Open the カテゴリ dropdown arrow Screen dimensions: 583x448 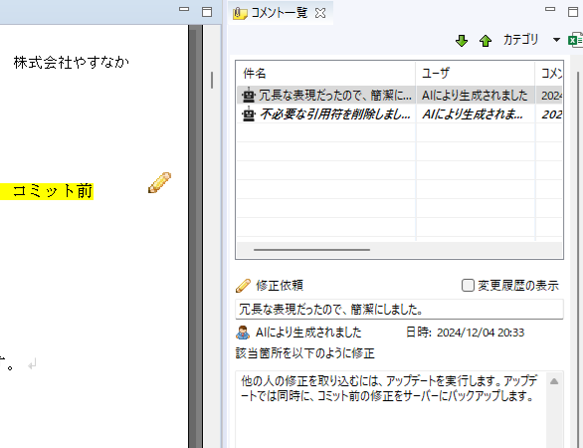click(556, 40)
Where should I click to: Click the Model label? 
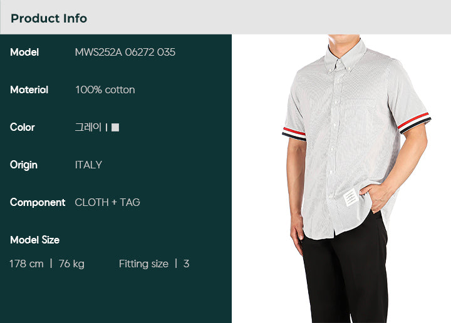(x=24, y=52)
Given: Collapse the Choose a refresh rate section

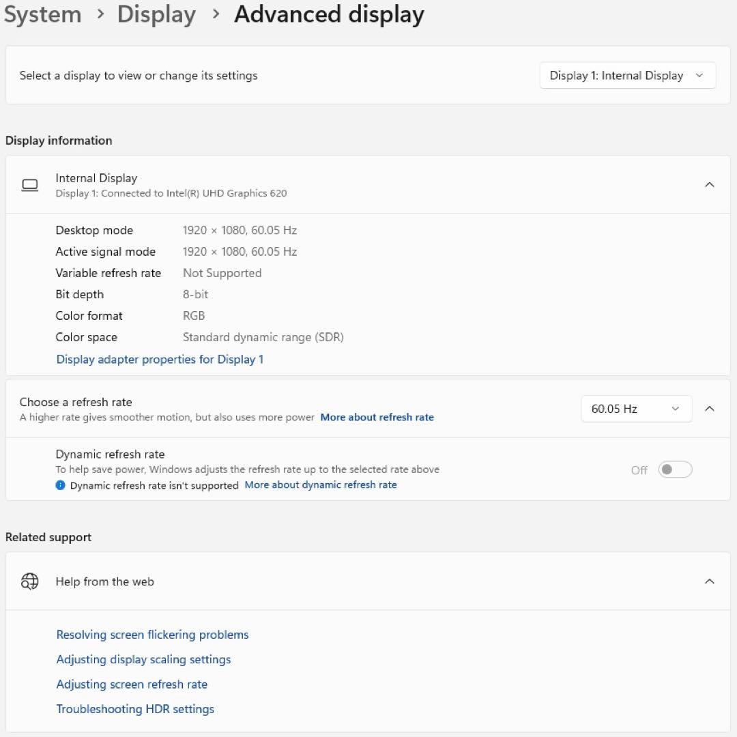Looking at the screenshot, I should 710,408.
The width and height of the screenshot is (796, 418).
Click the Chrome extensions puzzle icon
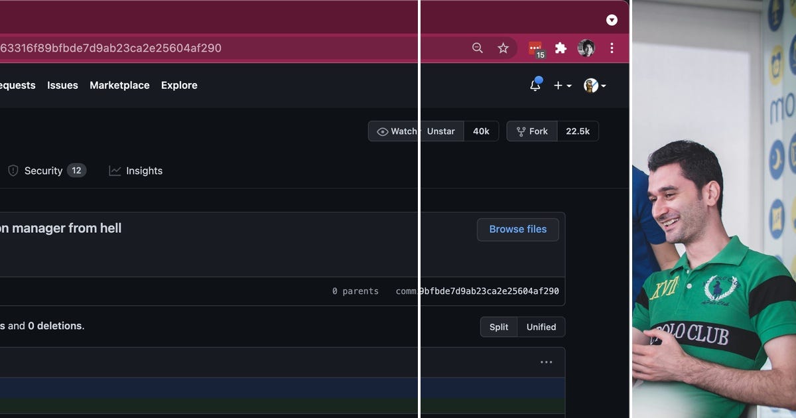point(561,48)
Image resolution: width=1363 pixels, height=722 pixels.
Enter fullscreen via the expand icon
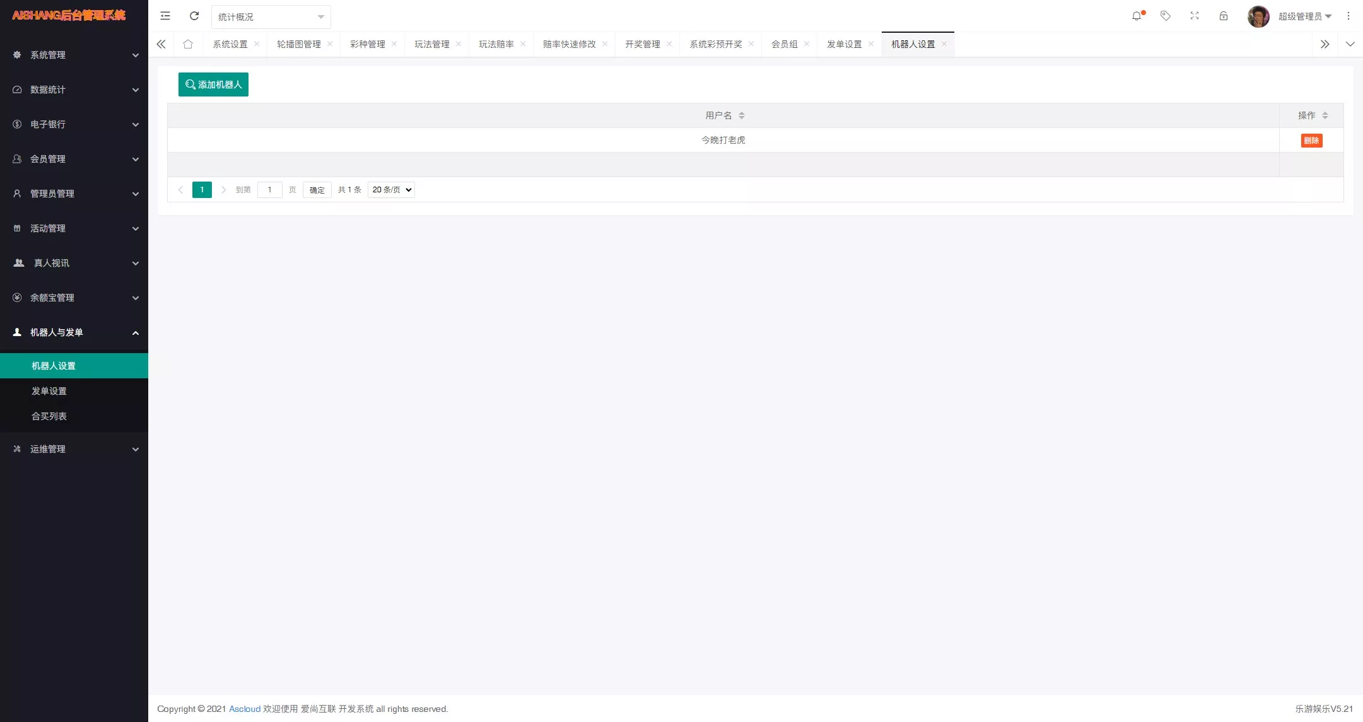pos(1195,16)
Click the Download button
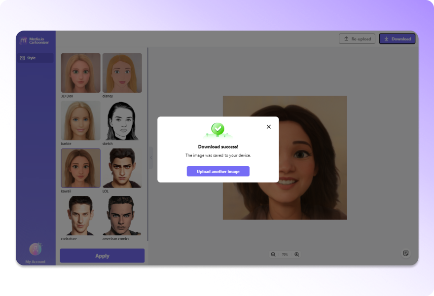 coord(397,39)
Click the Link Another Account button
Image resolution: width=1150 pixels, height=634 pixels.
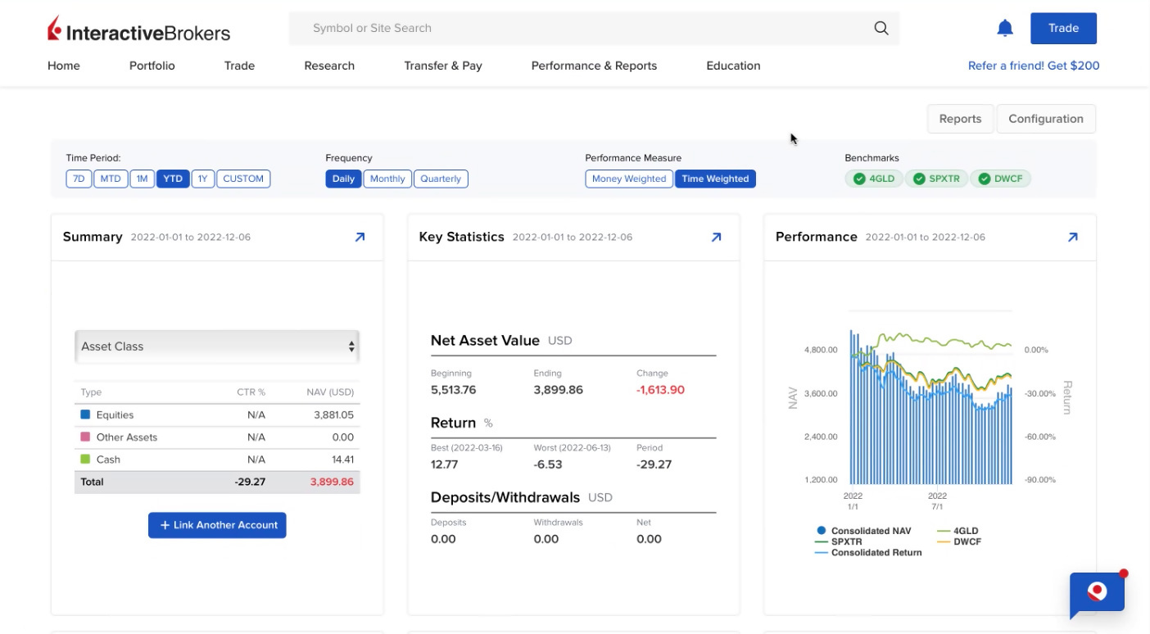point(216,525)
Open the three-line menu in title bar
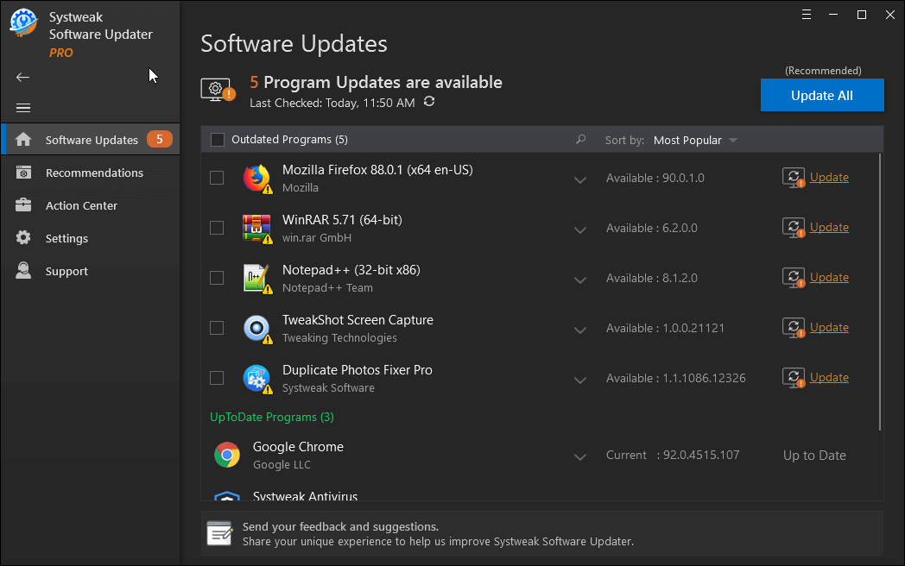 (806, 14)
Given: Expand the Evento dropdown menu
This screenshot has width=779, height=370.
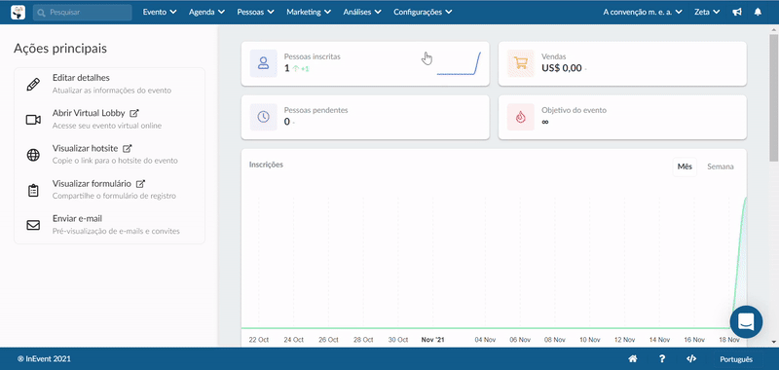Looking at the screenshot, I should point(160,12).
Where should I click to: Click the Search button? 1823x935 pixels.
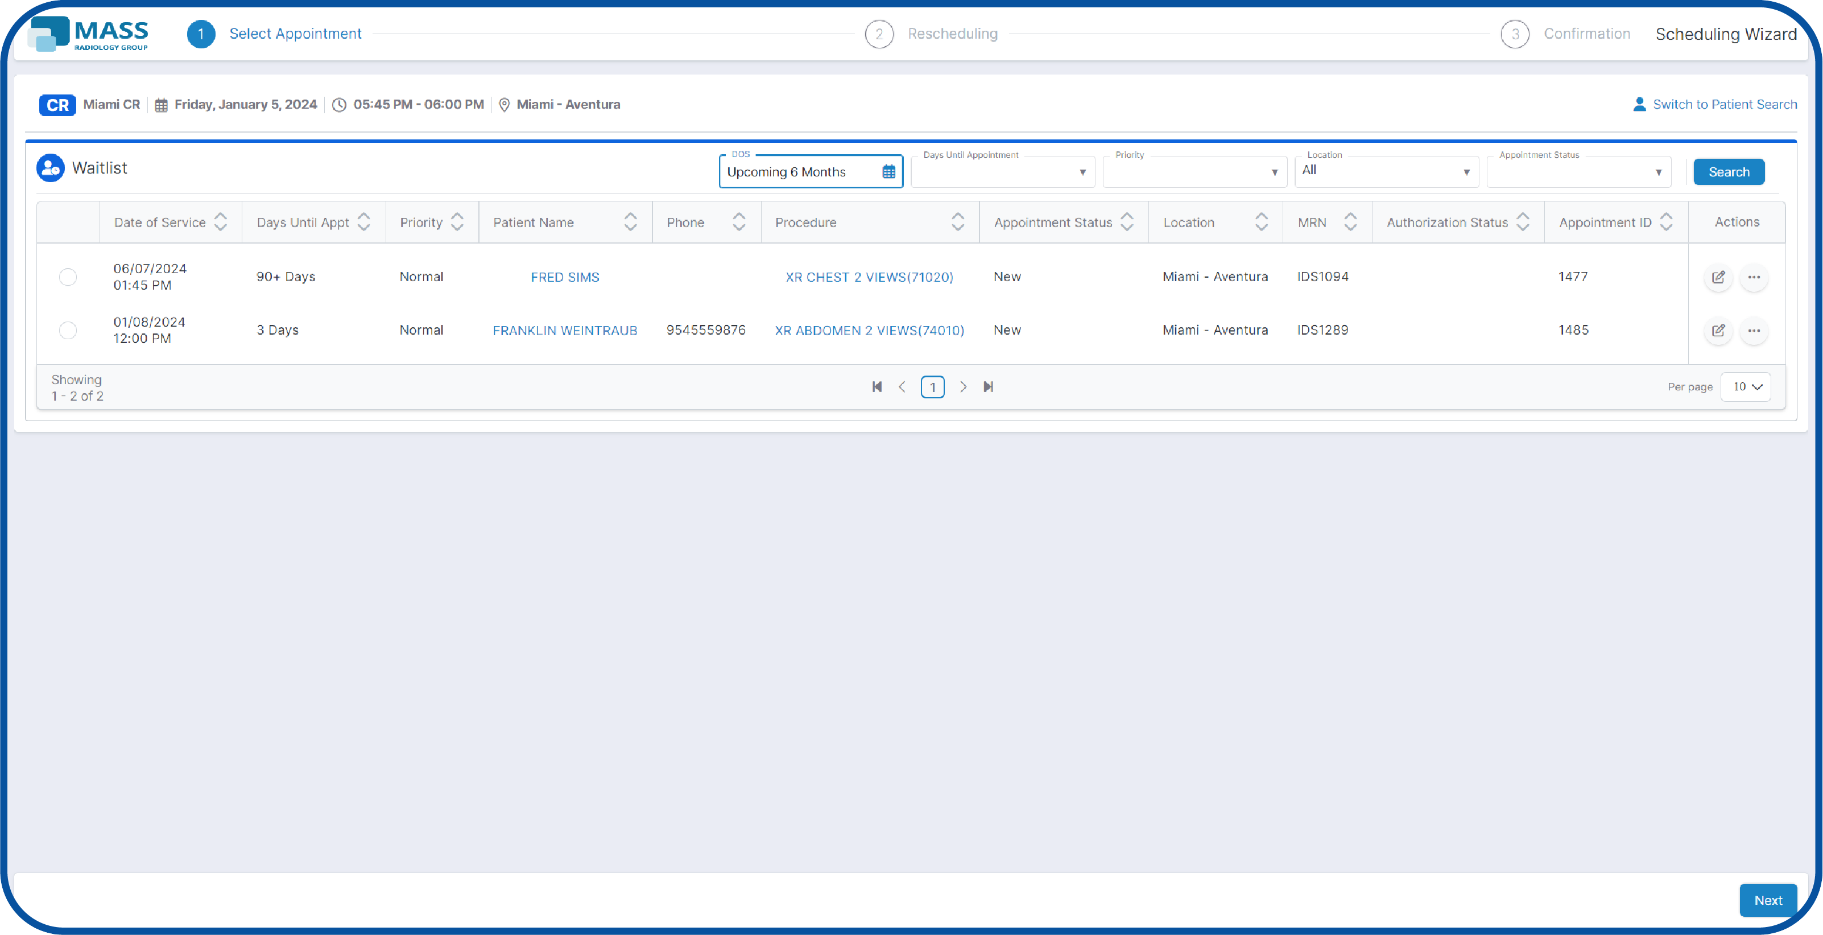[x=1729, y=171]
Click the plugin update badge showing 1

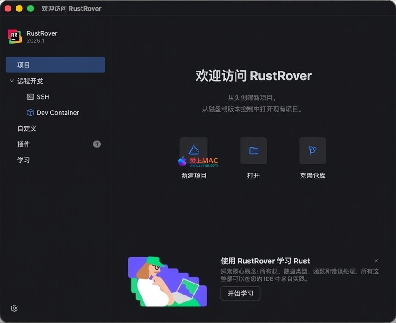pyautogui.click(x=97, y=144)
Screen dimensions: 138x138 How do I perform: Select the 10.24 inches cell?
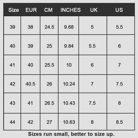tap(69, 84)
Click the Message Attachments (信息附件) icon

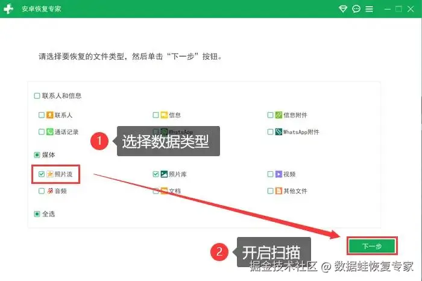click(x=279, y=115)
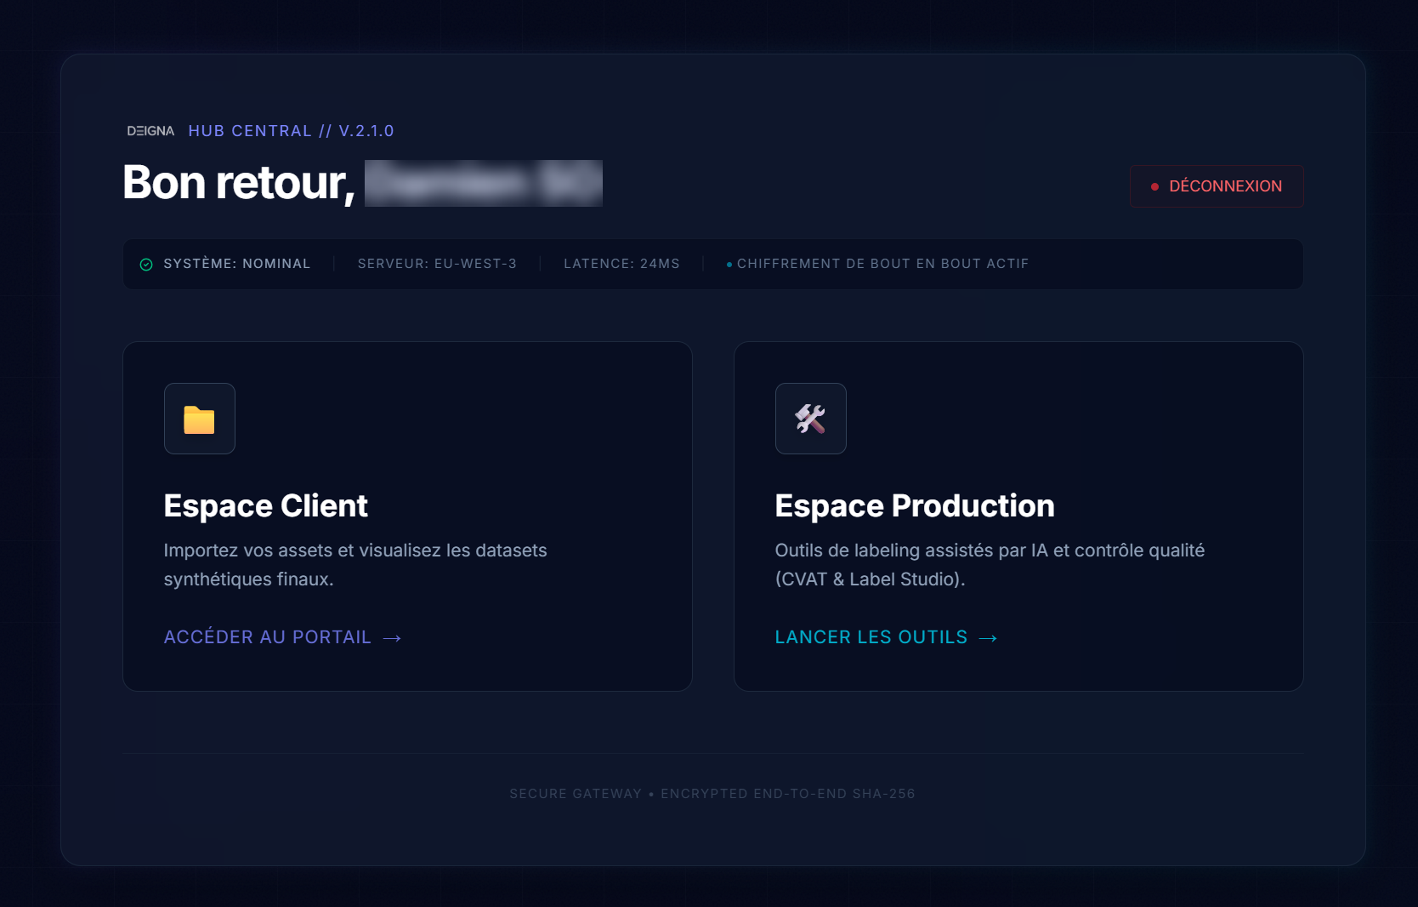Image resolution: width=1418 pixels, height=907 pixels.
Task: Select the Espace Production heading
Action: tap(914, 505)
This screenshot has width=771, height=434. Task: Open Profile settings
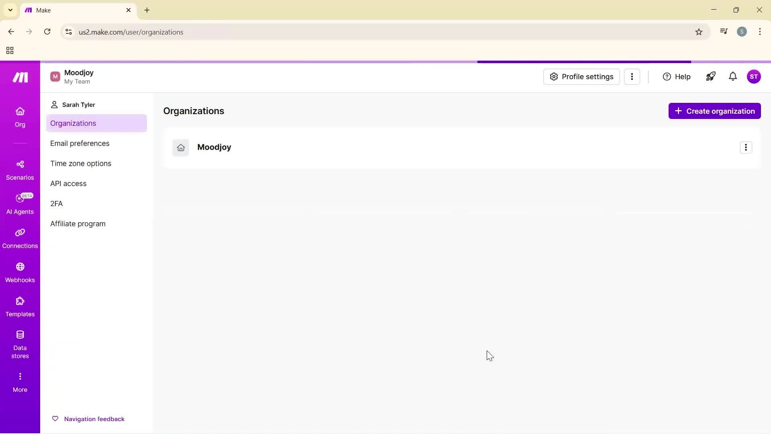[581, 76]
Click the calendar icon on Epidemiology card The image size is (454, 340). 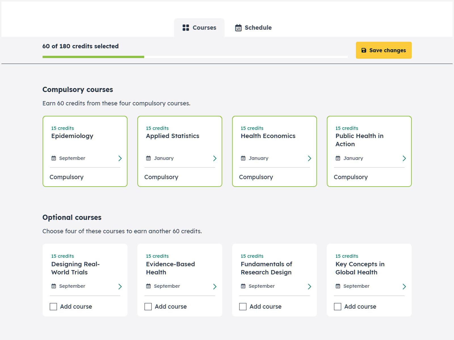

::::::::

▶ **To do**
Copy again the part of the records that opens with the line containing "Click the Link Another Account button" and closes with the end of the records. Leave the pictures out of your answer.

▶ **Response**
Click the Link Another Account button
Image resolution: width=1150 pixels, height=634 pixels.
point(216,525)
Open the three-line menu in title bar
 (806, 14)
Given: Expand the Evento dropdown menu
This screenshot has width=779, height=370.
Looking at the screenshot, I should point(160,12).
Where should I click to: Click the Search button? 1823x935 pixels.
[x=1729, y=171]
Click the plugin update badge showing 1

pyautogui.click(x=97, y=144)
Screen dimensions: 138x138 How do I perform: Select the 10.24 inches cell?
tap(69, 84)
Click the Message Attachments (信息附件) icon

click(x=279, y=115)
Image resolution: width=1418 pixels, height=907 pixels.
Task: Select the Espace Production heading
Action: tap(914, 505)
This screenshot has width=771, height=434. Task: Open Profile settings
[581, 76]
Click the calendar icon on Epidemiology card The image size is (454, 340). 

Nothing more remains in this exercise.